## EXERCISE:
Please return only the lines from the one with "Given: Click the window menu monitor icon" through the final line of the data, unchanged, with pictures omitted.

----- DATA UNDER STUDY

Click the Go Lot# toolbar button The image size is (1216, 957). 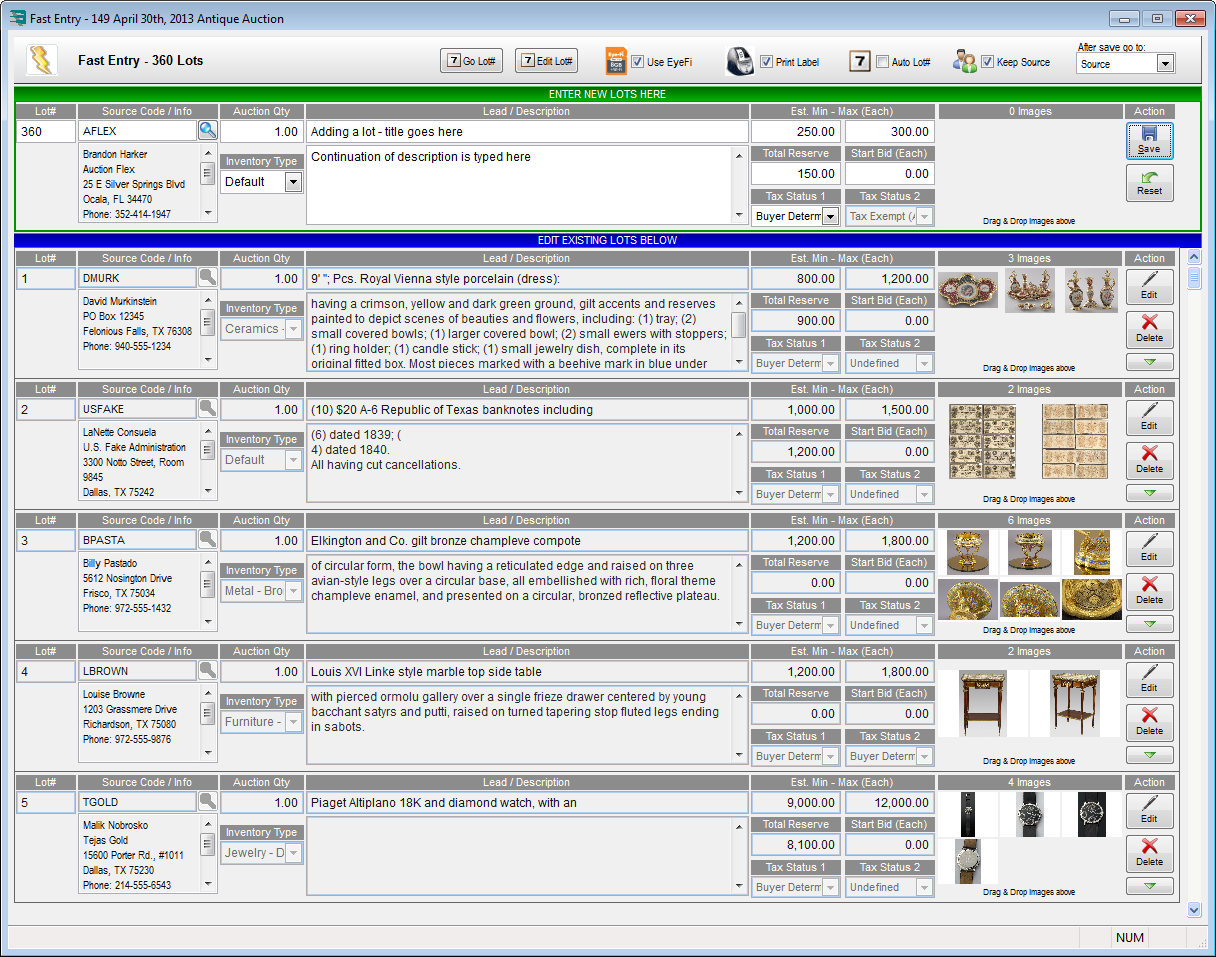pyautogui.click(x=471, y=61)
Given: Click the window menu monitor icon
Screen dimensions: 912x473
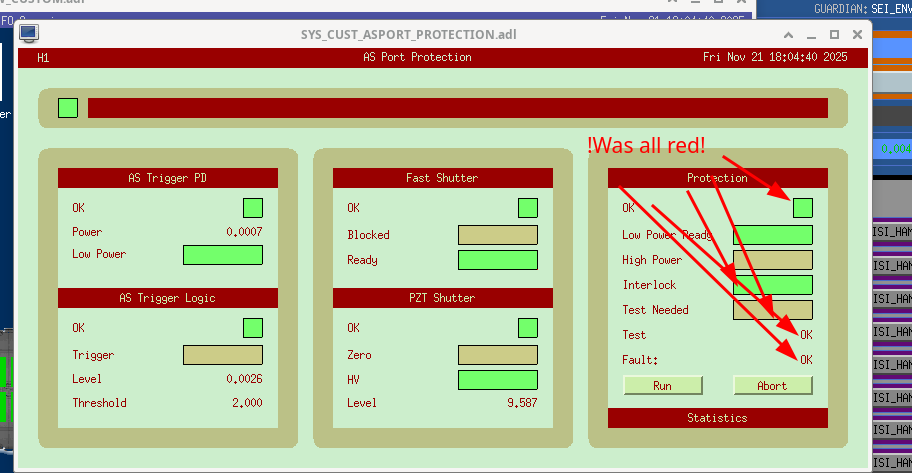Looking at the screenshot, I should pos(29,33).
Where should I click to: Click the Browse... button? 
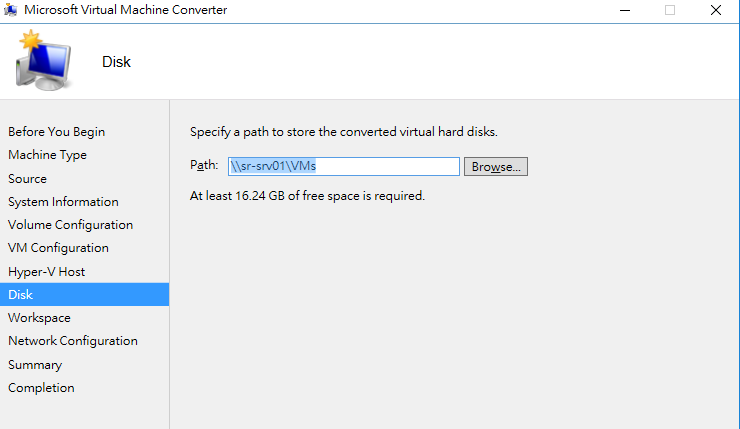pyautogui.click(x=496, y=167)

----------

## REPLY TO THE TASK:
Given: Click the window menu monitor icon
Screen dimensions: 912x473
Looking at the screenshot, I should pos(29,33).
Where should I click to: Click the Browse... button? 
pyautogui.click(x=496, y=167)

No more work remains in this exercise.